Directions for this task.
What is needed is an exact transcription of every record, minus the pictures.

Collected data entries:

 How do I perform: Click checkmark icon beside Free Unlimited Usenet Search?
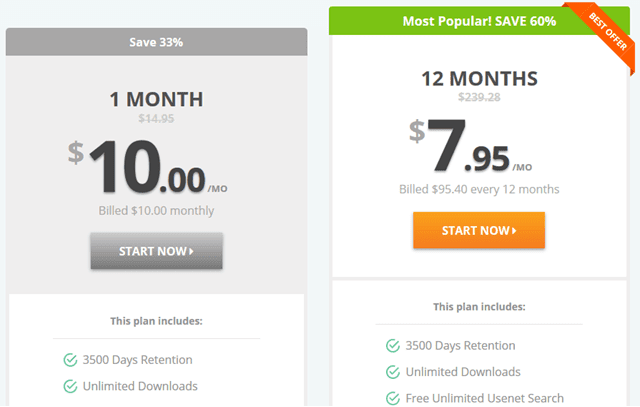tap(393, 398)
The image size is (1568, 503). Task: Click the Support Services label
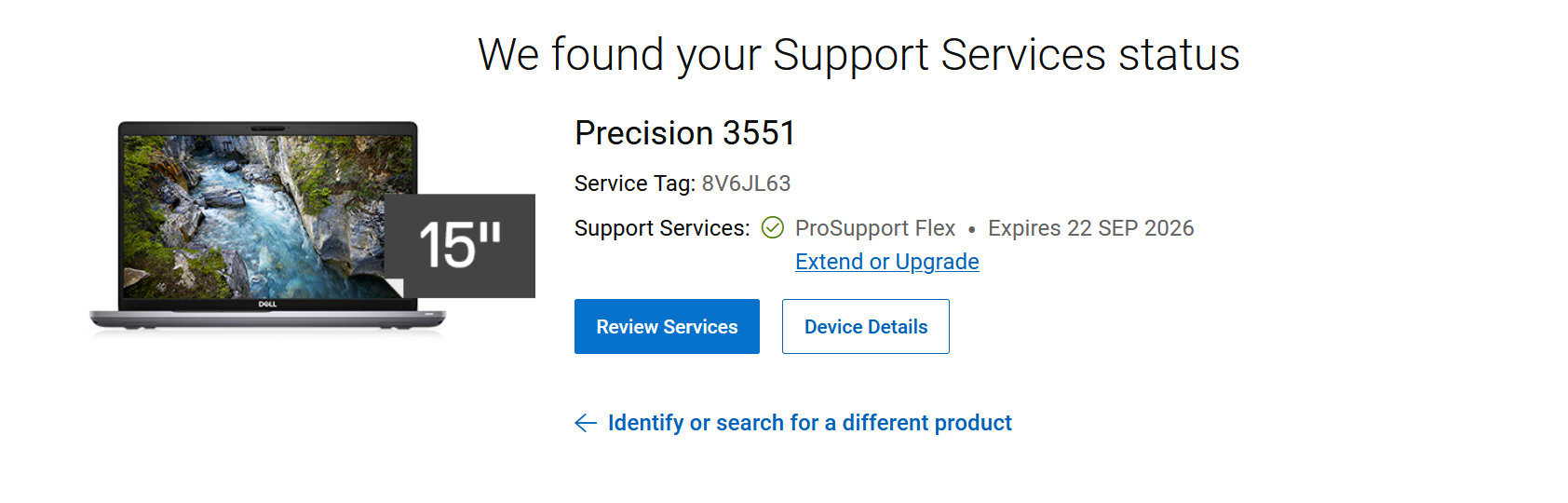tap(661, 228)
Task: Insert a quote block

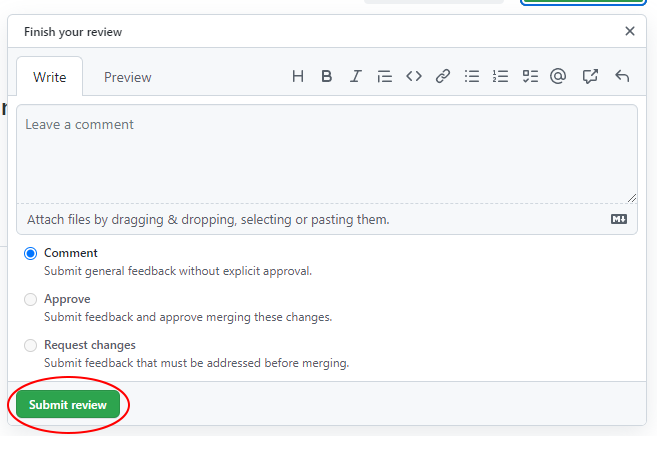Action: coord(384,76)
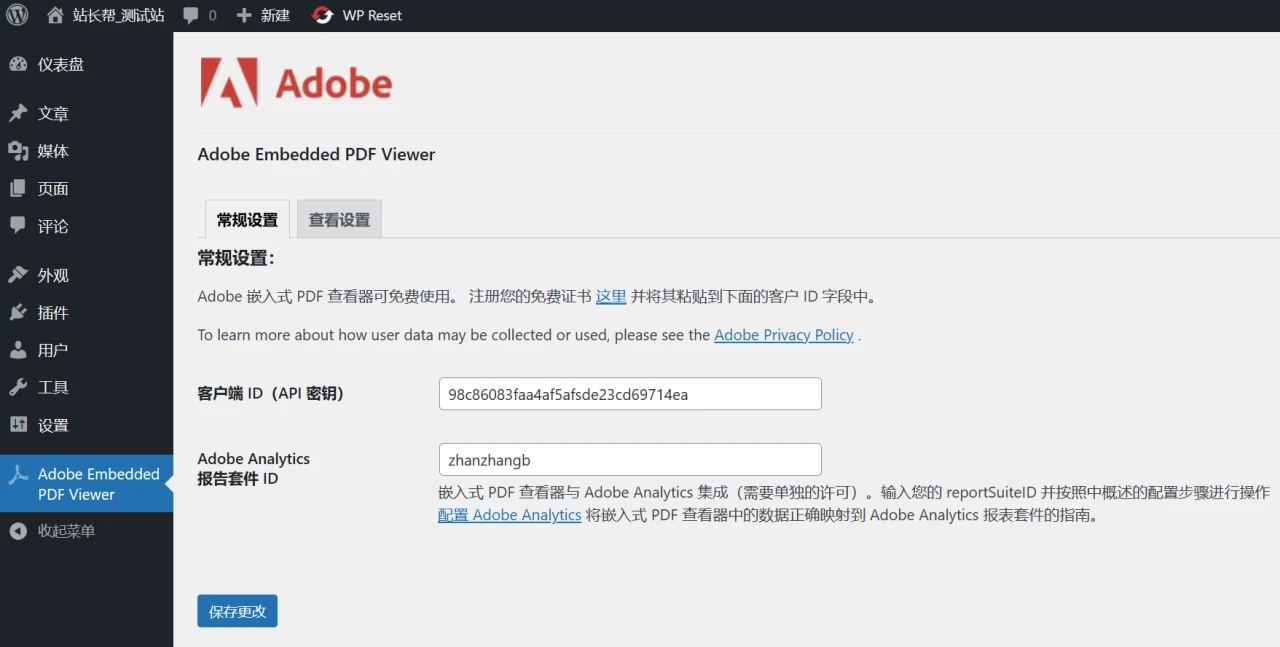Viewport: 1280px width, 647px height.
Task: Click the 保存更改 button
Action: [237, 611]
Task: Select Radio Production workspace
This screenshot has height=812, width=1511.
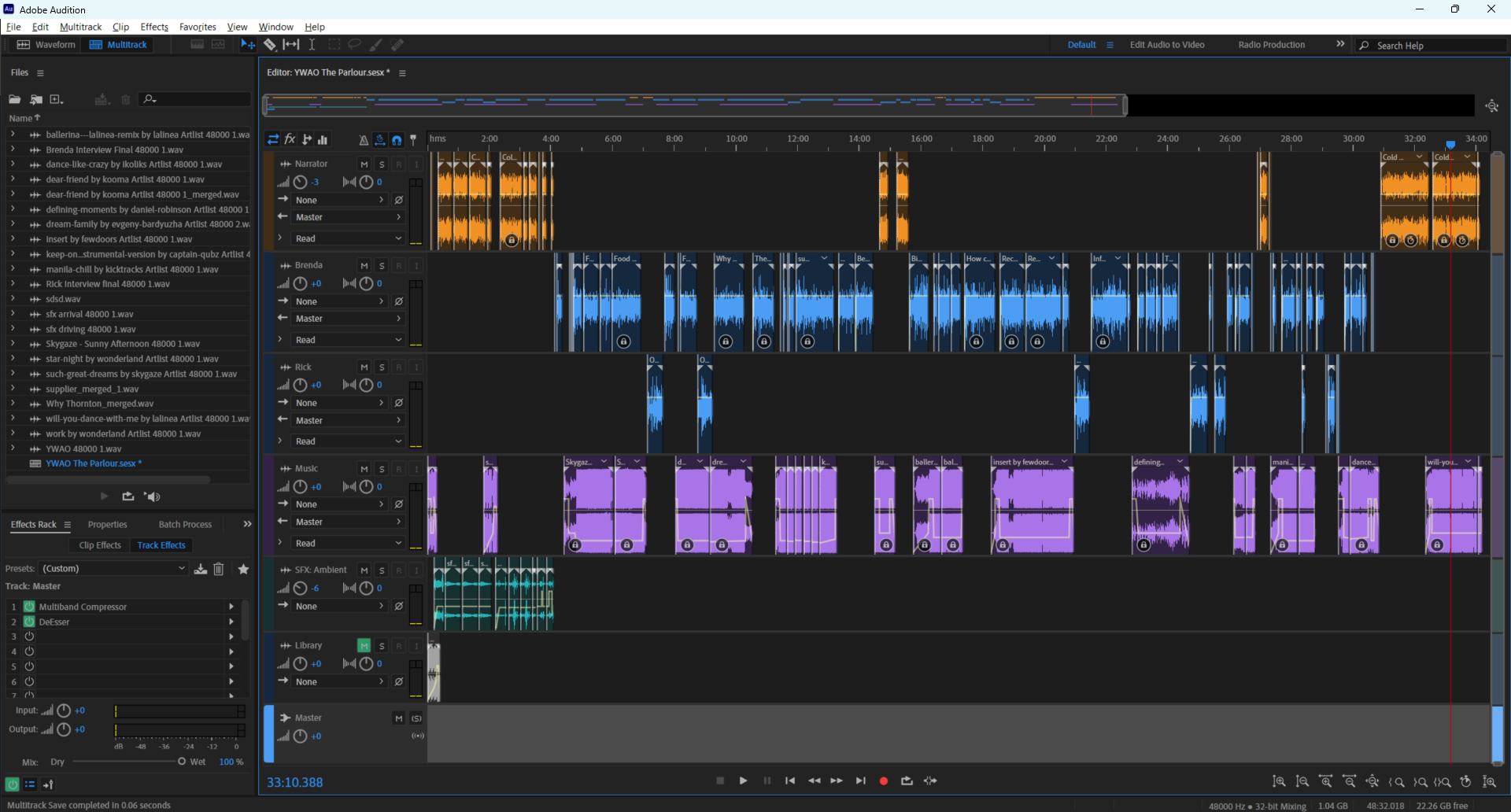Action: tap(1271, 45)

Written response.
 How do I perform: Click checkmark icon beside Free Unlimited Usenet Search?
tap(393, 398)
The image size is (1568, 503). Task: Click the Support Services label
tap(661, 228)
Task: Insert a quote block

Action: coord(384,76)
Viewport: 1280px width, 647px height.
Task: Click the 保存更改 button
Action: [237, 611]
Task: Select Radio Production workspace
This screenshot has height=812, width=1511.
Action: tap(1271, 45)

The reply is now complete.